Dentro de ese contexto, el caso dominicano es peculiar. Se trata de una lucha por la sobrevivencia de su propia nacionalidad y por mantener vigente las posibilidades de desarrollo, amenazadas ambas por la penetración sostenida y masiva de inmigración haitiana, que en la medida en que se ha ido produciendo, tiende a forzar la emigración de población nativa al extranjero.

El gran reto dominicano es frenar y revertir ese proceso, poniendo sobre los hombros de los empleadores la obligación de favorecer la contratación de mano de obra dominicana por lo menos en el porcentaje mínimo contemplado en la ley, y no contratar, sin excepciones, mano de obra indocumentada, aparte de que el Estado debería contribuir activamente al desarrollo de Haití en la medida de sus posibilidades e instar a que los países dominantes asuman su responsabilidad.

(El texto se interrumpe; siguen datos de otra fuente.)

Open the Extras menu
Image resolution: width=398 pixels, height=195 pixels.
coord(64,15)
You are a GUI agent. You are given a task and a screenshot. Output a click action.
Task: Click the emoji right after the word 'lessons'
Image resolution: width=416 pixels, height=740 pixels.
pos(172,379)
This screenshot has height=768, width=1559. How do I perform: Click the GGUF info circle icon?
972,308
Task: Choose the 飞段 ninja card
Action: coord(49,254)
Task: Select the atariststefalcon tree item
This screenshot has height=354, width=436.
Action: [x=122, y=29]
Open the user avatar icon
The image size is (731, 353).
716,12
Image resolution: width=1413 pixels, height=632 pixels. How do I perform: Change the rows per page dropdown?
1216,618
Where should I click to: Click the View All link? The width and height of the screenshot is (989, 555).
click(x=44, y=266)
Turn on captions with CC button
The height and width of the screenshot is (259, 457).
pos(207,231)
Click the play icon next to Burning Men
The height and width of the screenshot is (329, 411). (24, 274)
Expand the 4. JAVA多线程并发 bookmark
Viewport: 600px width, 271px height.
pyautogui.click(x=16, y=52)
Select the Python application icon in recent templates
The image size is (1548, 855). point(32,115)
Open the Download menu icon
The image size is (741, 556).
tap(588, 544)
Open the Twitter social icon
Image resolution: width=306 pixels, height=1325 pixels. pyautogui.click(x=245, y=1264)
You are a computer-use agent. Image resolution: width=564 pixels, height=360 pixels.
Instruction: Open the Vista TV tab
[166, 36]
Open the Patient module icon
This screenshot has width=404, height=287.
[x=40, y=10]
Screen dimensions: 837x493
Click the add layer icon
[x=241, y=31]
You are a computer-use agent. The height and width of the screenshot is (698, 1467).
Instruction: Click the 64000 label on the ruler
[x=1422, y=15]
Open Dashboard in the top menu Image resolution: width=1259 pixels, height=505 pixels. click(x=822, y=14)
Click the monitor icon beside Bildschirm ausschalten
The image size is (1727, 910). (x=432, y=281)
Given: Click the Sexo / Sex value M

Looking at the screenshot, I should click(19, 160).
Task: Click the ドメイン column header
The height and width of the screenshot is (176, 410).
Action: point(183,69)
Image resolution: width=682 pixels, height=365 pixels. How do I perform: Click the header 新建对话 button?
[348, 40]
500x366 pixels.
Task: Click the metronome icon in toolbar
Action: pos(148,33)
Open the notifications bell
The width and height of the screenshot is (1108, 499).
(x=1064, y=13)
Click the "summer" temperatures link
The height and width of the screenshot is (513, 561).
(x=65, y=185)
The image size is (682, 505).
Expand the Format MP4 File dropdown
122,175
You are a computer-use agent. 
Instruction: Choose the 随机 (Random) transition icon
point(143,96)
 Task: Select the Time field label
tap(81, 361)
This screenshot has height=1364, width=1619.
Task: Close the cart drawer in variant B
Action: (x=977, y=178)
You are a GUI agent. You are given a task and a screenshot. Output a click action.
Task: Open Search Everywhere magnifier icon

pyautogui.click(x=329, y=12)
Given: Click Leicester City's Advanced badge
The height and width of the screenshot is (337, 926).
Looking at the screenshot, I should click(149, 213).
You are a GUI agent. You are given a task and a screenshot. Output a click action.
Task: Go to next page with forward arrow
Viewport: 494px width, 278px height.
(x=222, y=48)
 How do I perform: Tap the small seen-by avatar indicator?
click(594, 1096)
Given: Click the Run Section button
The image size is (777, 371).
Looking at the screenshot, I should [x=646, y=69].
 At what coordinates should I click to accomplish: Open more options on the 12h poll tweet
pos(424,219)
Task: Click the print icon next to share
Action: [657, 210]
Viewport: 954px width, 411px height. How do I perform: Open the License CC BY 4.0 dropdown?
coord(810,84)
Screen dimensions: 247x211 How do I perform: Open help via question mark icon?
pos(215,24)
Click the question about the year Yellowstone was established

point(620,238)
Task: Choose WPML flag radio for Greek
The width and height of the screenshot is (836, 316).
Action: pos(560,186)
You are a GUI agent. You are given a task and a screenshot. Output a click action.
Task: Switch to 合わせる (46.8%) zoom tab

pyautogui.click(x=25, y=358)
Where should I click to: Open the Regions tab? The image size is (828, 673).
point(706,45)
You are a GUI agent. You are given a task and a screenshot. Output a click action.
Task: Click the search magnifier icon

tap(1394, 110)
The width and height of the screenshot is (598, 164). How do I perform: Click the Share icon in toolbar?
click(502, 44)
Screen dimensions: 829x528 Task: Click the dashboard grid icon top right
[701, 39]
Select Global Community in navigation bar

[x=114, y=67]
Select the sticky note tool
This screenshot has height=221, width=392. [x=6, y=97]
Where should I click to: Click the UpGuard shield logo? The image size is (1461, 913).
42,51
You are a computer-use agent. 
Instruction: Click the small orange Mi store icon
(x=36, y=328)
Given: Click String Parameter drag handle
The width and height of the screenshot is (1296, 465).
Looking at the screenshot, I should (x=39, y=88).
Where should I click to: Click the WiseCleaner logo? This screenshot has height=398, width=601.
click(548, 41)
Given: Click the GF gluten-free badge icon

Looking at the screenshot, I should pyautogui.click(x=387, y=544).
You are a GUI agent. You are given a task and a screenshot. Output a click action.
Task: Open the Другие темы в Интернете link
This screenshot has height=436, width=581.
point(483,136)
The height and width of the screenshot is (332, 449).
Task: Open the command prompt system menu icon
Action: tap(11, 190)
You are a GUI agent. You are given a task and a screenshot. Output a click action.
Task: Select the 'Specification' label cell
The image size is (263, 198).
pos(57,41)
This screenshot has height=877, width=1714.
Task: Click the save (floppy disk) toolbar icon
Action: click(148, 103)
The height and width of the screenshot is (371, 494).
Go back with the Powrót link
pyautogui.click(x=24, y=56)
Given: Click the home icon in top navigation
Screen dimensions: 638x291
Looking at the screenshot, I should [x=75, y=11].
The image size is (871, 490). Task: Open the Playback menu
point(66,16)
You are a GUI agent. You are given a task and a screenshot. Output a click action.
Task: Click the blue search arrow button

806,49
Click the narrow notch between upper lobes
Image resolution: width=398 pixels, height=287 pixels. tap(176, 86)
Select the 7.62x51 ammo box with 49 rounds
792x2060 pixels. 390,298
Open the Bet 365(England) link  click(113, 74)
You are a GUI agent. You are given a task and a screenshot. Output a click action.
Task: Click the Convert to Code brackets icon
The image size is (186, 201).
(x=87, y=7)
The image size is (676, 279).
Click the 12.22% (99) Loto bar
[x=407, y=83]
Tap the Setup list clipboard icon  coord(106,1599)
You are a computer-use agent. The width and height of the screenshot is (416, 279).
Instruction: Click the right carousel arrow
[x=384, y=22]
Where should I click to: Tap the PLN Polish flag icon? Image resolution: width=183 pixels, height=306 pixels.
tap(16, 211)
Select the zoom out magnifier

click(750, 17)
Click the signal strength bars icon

De mantenerse la tendencia actual, la nacionalidad dominicana que tanto trabajo ha costado conseguir y mantener, perecerá. O lo que es lo mismo, bajo el estandarte tricolor, rojo, azul y blanco, se cobijará un pueblo históricamente antagónico al nuestro, mediante la cooptación y dominio de sus símbolos. Y el objetivo de alcanzar el desarrollo cada vez estará más lejano.